O Brasil dormiu de luto no último dia 30 de abril. Beth Carvalho, a madrinha do samba, morreu de infecção generalizada, aos 72 anos, no Rio de Janeiro, deixando 31 álbuns de estúdio gravados ao longo de mais de 5 décadas de carreira.
Com origem na bossa nova, foi no samba que a cantora encontrou morada e marcou a História da música popular brasileira. Explodiu aos 19 anos, no III Festival da Canção, em 1968, tornando-se conhecida em todo o país. A voz de Beth foi ouvida até no espaço: em 1997, sua gravação de “Coisinha do Pai” foi utilizada para “acordar” um robô da NASA em Marte.
Frequentadora assídua de rodas de samba, fez a ponte entre compositores clássicos, como Cartola, Nelson Cavaquinho, Ismael Silva e as velhas guardas, com a turma dos quintais. Notabilizou-se por revelar gerações de compositores que, sem Beth, provavelmente ficariam relegadas aos escaninhos da memória musical, como afirmou o historiador Luiz Antonio Simas.
Se, na música, o legado de Beth Carvalho é inestimável, suas digitais também estão impressas na política e nas lutas populares. Artista engajada, filha de um funcionário do Ministério da Fazenda cassado pela ditadura militar, Beth sempre se posicionou abertamente sobre os mais diversos temas. Na batalha pelos direitos dos artistas, protagonizou uma conquista inédita no mundo: a numeração dos discos, impedindo que as gravadoras ludibriassem os artistas manipulando os resultados das vendas.
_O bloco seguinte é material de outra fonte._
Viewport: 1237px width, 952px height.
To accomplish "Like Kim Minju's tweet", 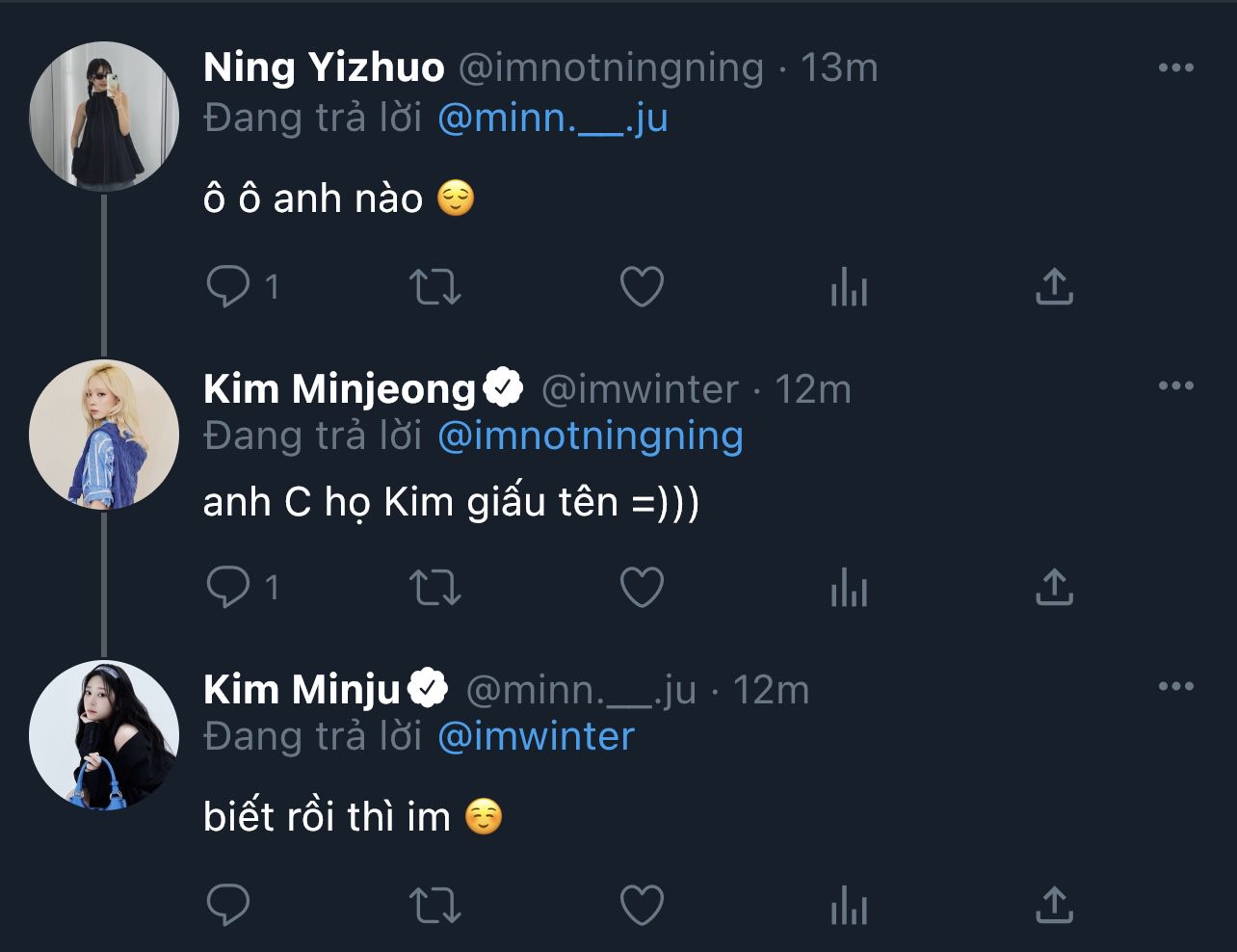I will tap(642, 905).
Beth foi filiada ao PDT e brizolista militante. Por diversas vezes, reivindicou-se socialista; ostentava, nas paredes de casa, retratos de Che Guevara e Hugo Chávez. Participou da luta pelas Diretas Já, gravou música e apoiou o MST, apresentou-se em Cuba. Era voz sempre presente nos atos de 1º de maio e apoiou Lula e Dilma nas quatro campanhas presidenciais vitoriosas.
Em 2018, já com a saúde debilitada e locomovendo-se em uma cadeira de rodas, a cantora marcou presença no Festival Lula Livre, no Rio de Janeiro, e participou do histórico reencontro de Chico Buarque e Gilberto Gil no palco. Com sua voz marcante, Beth cantou “o povo quer, o povo decide, o povo diz, nós queremos Lula andando livre no país”, para delírio da multidão.
Beth merece todas as homenagens pelo que representou na música e fora dela. O Brasil perdeu uma cantora brilhante e uma militante incansável. Os movimentos populares e a esquerda perderam uma aliada que nunca titubeou em apoiar as grandes lutas por direitos. Celebrar sua vida e obra e seguir na luta é o maior tributo que podemos prestar.
Bernardo Cotrim é jornalista e militante da Democracia Socialista.